When we came to perform our play, Sally used a VHS camcorder that was 11 years old. It was not a DVD-RW camcorder because she did not have the money to get one. I had thought the theatre department obtained the supplies and equipment for her, and she did not furnish it herself. I do not know the state of the theatre department’s budget, but it seems to need a little more funding. Then again, maybe the department does have the finances but is not quite keen on funding a part of their department whose building is due to be torn down in a few years. (Purple Masque is in East Stadium, which is going to be replaced with an extension to the Alumni Center whenever the time is right.) Despite this, at least the camcorder still did its job and the video quality was satisfactory. However, it could be trickier to transfer a VHS recording to a computer before uploading it on YouTube. I wish I was there to see the full video of our show, but Sally’s feedback indicated that I performed my puppet quite well.

I hope for the VHS to be copied and archived somewhere in the library so I can review it at my leisure later. Otherwise, what opportunities will there be to review our own performances?


  1. I think the minimum age for a helicopter licence would be 7, 11 or 14 depending on the country.

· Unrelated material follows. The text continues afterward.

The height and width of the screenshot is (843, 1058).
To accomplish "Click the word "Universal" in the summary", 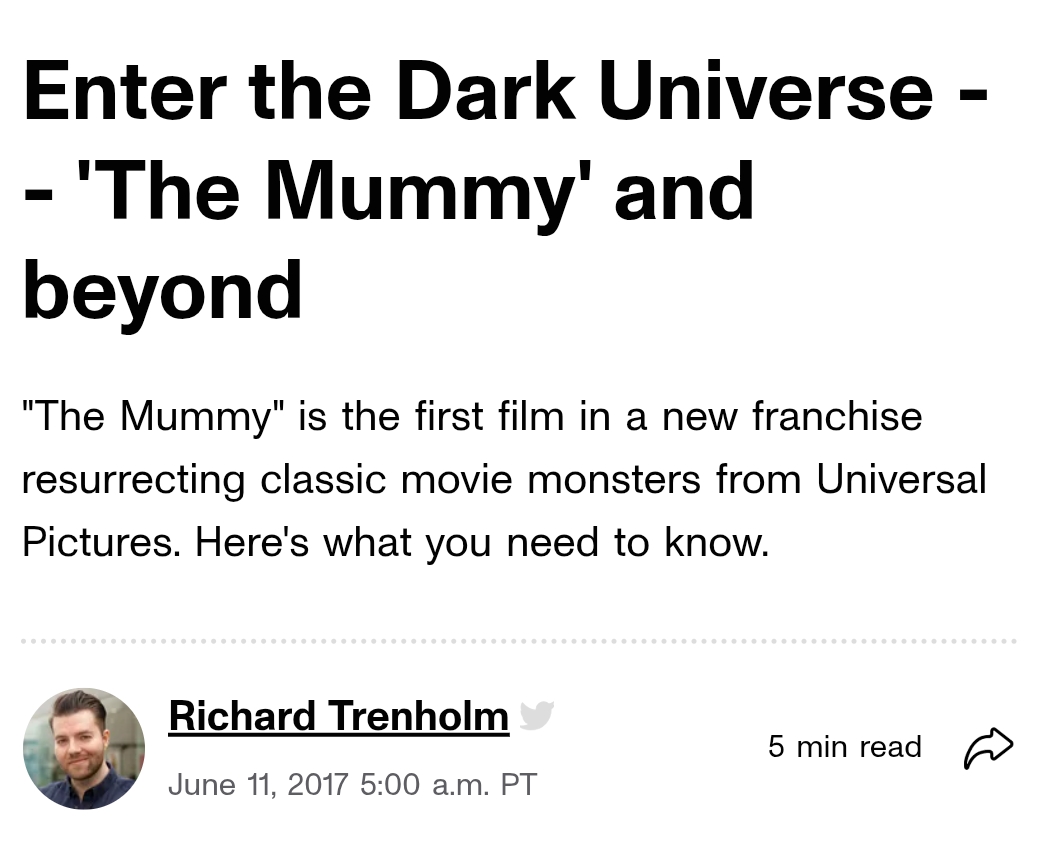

    (Would it be in line with cars and motorbikes, or planes)?

    Loved reading about Hedgie and how you made him.

    VHS is respectable school equipment.

    And the penguin seemed great!

    Great critique here.

    (You could find out about the state of the budget...)

  2. Good to hear from you again. It's been a long time. Thanks for the feedback.

    I thought you lived in Cambridge. How come you're in Australia now?